### BRIEF
Search the listing below for the string "Essentials" and copy every line where it occurs.

-.-.-

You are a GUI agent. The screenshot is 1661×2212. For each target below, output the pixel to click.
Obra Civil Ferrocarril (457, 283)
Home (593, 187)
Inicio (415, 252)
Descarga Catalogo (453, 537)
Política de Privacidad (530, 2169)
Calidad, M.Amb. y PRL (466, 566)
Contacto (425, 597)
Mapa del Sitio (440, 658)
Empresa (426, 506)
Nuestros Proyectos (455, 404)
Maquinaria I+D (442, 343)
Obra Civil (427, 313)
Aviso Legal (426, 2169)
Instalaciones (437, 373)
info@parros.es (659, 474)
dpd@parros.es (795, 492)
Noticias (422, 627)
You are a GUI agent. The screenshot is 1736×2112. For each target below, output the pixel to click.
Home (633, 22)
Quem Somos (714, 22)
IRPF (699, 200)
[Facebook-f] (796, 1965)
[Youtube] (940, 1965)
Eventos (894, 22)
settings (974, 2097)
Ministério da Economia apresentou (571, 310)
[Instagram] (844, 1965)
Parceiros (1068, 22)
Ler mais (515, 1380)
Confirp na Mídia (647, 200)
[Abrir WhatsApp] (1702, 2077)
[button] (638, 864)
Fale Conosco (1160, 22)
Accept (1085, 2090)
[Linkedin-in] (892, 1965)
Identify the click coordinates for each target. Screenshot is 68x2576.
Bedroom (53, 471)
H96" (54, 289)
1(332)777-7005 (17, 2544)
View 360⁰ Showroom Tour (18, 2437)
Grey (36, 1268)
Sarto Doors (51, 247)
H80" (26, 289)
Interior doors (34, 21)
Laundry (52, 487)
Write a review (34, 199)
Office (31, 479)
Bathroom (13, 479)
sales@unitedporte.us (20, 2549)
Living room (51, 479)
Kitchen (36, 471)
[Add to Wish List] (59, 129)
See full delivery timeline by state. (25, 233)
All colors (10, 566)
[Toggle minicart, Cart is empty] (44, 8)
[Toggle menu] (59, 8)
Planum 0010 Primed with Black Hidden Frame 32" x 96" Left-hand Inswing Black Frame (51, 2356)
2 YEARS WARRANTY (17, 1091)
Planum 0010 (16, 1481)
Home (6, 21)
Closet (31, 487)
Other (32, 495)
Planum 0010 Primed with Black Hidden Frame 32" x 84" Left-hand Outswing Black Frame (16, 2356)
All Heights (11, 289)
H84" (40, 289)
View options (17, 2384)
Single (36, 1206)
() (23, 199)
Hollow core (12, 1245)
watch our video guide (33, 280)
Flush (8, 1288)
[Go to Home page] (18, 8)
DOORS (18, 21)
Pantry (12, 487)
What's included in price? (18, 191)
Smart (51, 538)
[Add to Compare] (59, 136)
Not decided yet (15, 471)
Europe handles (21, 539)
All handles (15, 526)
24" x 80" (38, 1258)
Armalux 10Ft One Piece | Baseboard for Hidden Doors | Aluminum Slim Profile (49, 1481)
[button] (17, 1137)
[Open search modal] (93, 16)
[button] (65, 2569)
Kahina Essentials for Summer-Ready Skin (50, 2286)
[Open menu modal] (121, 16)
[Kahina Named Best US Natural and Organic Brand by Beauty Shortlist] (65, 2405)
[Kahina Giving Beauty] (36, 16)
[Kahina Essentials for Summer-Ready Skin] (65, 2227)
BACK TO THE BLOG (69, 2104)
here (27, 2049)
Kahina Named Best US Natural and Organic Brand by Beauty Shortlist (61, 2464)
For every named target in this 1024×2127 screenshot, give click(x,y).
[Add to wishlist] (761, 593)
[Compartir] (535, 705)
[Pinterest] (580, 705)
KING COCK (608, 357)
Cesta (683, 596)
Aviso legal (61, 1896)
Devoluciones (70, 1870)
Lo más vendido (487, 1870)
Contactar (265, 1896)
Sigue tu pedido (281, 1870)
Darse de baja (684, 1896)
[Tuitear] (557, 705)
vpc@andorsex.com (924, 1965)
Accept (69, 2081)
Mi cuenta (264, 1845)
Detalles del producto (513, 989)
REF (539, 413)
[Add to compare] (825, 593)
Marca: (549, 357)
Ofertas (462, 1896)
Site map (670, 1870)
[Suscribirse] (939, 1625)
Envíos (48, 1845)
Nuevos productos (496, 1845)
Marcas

-.-.-

### WRITTEN RESPONSE
Kahina Essentials for Summer-Ready Skin (50, 2286)
[Kahina Essentials for Summer-Ready Skin] (65, 2227)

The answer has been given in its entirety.